### TRY IT
Set the whole listing down again exactly as written.

### MATERIAL SUPPLIED
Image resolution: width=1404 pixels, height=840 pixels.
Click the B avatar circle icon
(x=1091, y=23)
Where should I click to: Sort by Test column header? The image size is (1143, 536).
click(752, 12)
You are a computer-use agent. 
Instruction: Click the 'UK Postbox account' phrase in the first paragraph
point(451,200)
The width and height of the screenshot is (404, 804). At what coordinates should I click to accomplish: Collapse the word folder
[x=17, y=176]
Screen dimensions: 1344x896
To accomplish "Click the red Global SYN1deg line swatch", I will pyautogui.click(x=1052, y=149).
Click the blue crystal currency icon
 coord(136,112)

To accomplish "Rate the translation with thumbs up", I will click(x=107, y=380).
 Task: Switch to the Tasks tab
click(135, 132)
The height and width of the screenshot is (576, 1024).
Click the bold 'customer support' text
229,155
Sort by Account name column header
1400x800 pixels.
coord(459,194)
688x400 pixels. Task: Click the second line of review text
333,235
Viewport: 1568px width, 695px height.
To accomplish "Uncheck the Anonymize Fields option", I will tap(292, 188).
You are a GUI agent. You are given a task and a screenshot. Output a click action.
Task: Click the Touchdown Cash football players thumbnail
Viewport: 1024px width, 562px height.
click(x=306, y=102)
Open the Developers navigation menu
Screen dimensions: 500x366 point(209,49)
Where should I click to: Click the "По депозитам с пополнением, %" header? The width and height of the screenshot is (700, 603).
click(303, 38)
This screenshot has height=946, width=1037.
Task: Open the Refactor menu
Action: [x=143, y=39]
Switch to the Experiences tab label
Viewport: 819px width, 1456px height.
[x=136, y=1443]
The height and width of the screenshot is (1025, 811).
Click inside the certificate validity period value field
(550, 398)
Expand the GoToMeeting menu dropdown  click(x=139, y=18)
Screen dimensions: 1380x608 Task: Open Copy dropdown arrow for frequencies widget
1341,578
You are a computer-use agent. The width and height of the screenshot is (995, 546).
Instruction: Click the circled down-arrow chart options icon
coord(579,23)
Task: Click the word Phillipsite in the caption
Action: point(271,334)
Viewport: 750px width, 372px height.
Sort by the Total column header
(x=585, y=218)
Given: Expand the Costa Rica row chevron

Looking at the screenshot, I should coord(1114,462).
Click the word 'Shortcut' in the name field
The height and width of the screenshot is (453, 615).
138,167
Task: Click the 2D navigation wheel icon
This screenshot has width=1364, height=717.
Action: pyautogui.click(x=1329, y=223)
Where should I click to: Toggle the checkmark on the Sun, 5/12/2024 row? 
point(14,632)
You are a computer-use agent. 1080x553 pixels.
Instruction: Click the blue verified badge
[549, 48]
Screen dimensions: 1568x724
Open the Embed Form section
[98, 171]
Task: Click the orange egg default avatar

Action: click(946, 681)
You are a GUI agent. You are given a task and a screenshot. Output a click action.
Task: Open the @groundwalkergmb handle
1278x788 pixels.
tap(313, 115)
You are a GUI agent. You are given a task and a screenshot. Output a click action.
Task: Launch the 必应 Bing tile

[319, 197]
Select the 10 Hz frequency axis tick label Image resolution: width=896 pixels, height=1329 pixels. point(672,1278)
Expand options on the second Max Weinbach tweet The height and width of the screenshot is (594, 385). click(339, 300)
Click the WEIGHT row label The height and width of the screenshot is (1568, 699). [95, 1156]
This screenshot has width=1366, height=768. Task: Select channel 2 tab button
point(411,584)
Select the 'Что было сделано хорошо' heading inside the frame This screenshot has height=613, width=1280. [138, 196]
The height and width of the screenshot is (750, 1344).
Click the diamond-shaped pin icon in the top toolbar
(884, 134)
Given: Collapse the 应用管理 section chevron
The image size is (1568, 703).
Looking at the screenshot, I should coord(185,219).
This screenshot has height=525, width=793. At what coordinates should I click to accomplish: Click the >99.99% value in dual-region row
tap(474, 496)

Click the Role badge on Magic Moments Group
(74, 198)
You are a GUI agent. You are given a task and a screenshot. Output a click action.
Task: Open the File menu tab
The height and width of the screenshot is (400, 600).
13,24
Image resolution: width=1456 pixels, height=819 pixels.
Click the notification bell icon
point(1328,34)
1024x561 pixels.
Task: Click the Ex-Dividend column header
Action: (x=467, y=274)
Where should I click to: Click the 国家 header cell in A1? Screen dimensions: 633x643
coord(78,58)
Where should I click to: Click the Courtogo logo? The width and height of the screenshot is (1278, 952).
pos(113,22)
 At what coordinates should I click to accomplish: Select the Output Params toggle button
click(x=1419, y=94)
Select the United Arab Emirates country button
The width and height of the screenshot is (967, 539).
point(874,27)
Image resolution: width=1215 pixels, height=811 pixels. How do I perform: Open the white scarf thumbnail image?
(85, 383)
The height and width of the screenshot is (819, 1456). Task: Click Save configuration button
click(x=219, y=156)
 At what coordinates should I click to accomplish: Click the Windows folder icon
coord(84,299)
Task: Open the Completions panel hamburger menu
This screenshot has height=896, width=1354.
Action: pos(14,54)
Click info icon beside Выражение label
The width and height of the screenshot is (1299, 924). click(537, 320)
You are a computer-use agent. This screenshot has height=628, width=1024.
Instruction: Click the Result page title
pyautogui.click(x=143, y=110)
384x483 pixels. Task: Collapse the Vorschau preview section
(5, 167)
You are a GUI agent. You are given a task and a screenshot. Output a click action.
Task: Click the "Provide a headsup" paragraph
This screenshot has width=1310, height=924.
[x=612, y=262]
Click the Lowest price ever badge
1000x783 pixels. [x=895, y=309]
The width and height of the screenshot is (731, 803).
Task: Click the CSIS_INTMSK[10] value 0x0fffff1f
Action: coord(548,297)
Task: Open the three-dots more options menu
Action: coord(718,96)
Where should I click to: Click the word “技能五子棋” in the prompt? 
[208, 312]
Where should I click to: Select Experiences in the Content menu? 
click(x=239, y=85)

### EXPECTED ANSWER
Image resolution: width=1404 pixels, height=840 pixels.
Click the B avatar circle icon
(x=1091, y=23)
Where should I click to: Sort by Test column header? The image size is (1143, 536).
click(752, 12)
You are a computer-use agent. 
Instruction: Click the 'UK Postbox account' phrase in the first paragraph
point(451,200)
The width and height of the screenshot is (404, 804). At what coordinates should I click to accomplish: Collapse the word folder
[x=17, y=176]
Screen dimensions: 1344x896
To accomplish "Click the red Global SYN1deg line swatch", I will pyautogui.click(x=1052, y=149).
Click the blue crystal currency icon
 coord(136,112)

To accomplish "Rate the translation with thumbs up", I will click(x=107, y=380).
 Task: Switch to the Tasks tab
click(135, 132)
The height and width of the screenshot is (576, 1024).
Click the bold 'customer support' text
229,155
Sort by Account name column header
1400x800 pixels.
coord(459,194)
688x400 pixels. Task: Click the second line of review text
333,235
Viewport: 1568px width, 695px height.
To accomplish "Uncheck the Anonymize Fields option", I will tap(292, 188).
You are a GUI agent. You are given a task and a screenshot. Output a click action.
Task: Click the Touchdown Cash football players thumbnail
Viewport: 1024px width, 562px height.
click(x=306, y=102)
Open the Developers navigation menu
Screen dimensions: 500x366 point(209,49)
Where should I click to: Click the "По депозитам с пополнением, %" header? The width and height of the screenshot is (700, 603).
click(303, 38)
This screenshot has height=946, width=1037.
Task: Open the Refactor menu
Action: [x=143, y=39]
Switch to the Experiences tab label
Viewport: 819px width, 1456px height.
[x=136, y=1443]
The height and width of the screenshot is (1025, 811).
Click inside the certificate validity period value field
(550, 398)
Expand the GoToMeeting menu dropdown  click(x=139, y=18)
Screen dimensions: 1380x608 Task: Open Copy dropdown arrow for frequencies widget
1341,578
You are a computer-use agent. The width and height of the screenshot is (995, 546).
Instruction: Click the circled down-arrow chart options icon
coord(579,23)
Task: Click the word Phillipsite in the caption
Action: point(271,334)
Viewport: 750px width, 372px height.
Sort by the Total column header
(x=585, y=218)
Given: Expand the Costa Rica row chevron

Looking at the screenshot, I should coord(1114,462).
Click the word 'Shortcut' in the name field
The height and width of the screenshot is (453, 615).
138,167
Task: Click the 2D navigation wheel icon
This screenshot has width=1364, height=717.
Action: pyautogui.click(x=1329, y=223)
Where should I click to: Toggle the checkmark on the Sun, 5/12/2024 row? 
point(14,632)
You are a computer-use agent. 1080x553 pixels.
Instruction: Click the blue verified badge
[549, 48]
Screen dimensions: 1568x724
Open the Embed Form section
[98, 171]
Task: Click the orange egg default avatar

Action: click(946, 681)
You are a GUI agent. You are given a task and a screenshot. Output a click action.
Task: Open the @groundwalkergmb handle
1278x788 pixels.
tap(313, 115)
You are a GUI agent. You are given a task and a screenshot. Output a click action.
Task: Launch the 必应 Bing tile

[319, 197]
Select the 10 Hz frequency axis tick label Image resolution: width=896 pixels, height=1329 pixels. point(672,1278)
Expand options on the second Max Weinbach tweet The height and width of the screenshot is (594, 385). click(339, 300)
Click the WEIGHT row label The height and width of the screenshot is (1568, 699). [95, 1156]
This screenshot has width=1366, height=768. Task: Select channel 2 tab button
point(411,584)
Select the 'Что было сделано хорошо' heading inside the frame This screenshot has height=613, width=1280. [138, 196]
The height and width of the screenshot is (750, 1344).
Click the diamond-shaped pin icon in the top toolbar
(884, 134)
Given: Collapse the 应用管理 section chevron
The image size is (1568, 703).
Looking at the screenshot, I should coord(185,219).
This screenshot has height=525, width=793. At what coordinates should I click to accomplish: Click the >99.99% value in dual-region row
tap(474, 496)

Click the Role badge on Magic Moments Group
(74, 198)
You are a GUI agent. You are given a task and a screenshot. Output a click action.
Task: Open the File menu tab
The height and width of the screenshot is (400, 600).
13,24
Image resolution: width=1456 pixels, height=819 pixels.
Click the notification bell icon
point(1328,34)
1024x561 pixels.
Task: Click the Ex-Dividend column header
Action: (x=467, y=274)
Where should I click to: Click the 国家 header cell in A1? Screen dimensions: 633x643
coord(78,58)
Where should I click to: Click the Courtogo logo? The width and height of the screenshot is (1278, 952).
pos(113,22)
 At what coordinates should I click to accomplish: Select the Output Params toggle button
click(x=1419, y=94)
Select the United Arab Emirates country button
The width and height of the screenshot is (967, 539).
point(874,27)
Image resolution: width=1215 pixels, height=811 pixels. How do I perform: Open the white scarf thumbnail image?
(85, 383)
The height and width of the screenshot is (819, 1456). Task: Click Save configuration button
click(x=219, y=156)
 At what coordinates should I click to accomplish: Click the Windows folder icon
coord(84,299)
Task: Open the Completions panel hamburger menu
This screenshot has height=896, width=1354.
Action: pos(14,54)
Click info icon beside Выражение label
The width and height of the screenshot is (1299, 924). click(537, 320)
You are a computer-use agent. This screenshot has height=628, width=1024.
Instruction: Click the Result page title
pyautogui.click(x=143, y=110)
384x483 pixels. Task: Collapse the Vorschau preview section
(5, 167)
You are a GUI agent. You are given a task and a screenshot. Output a click action.
Task: Click the "Provide a headsup" paragraph
This screenshot has width=1310, height=924.
[x=612, y=262]
Click the Lowest price ever badge
1000x783 pixels. [x=895, y=309]
The width and height of the screenshot is (731, 803).
Task: Click the CSIS_INTMSK[10] value 0x0fffff1f
Action: coord(548,297)
Task: Open the three-dots more options menu
Action: coord(718,96)
Where should I click to: Click the word “技能五子棋” in the prompt? 
[208, 312]
Where should I click to: Select Experiences in the Content menu? 
click(x=239, y=85)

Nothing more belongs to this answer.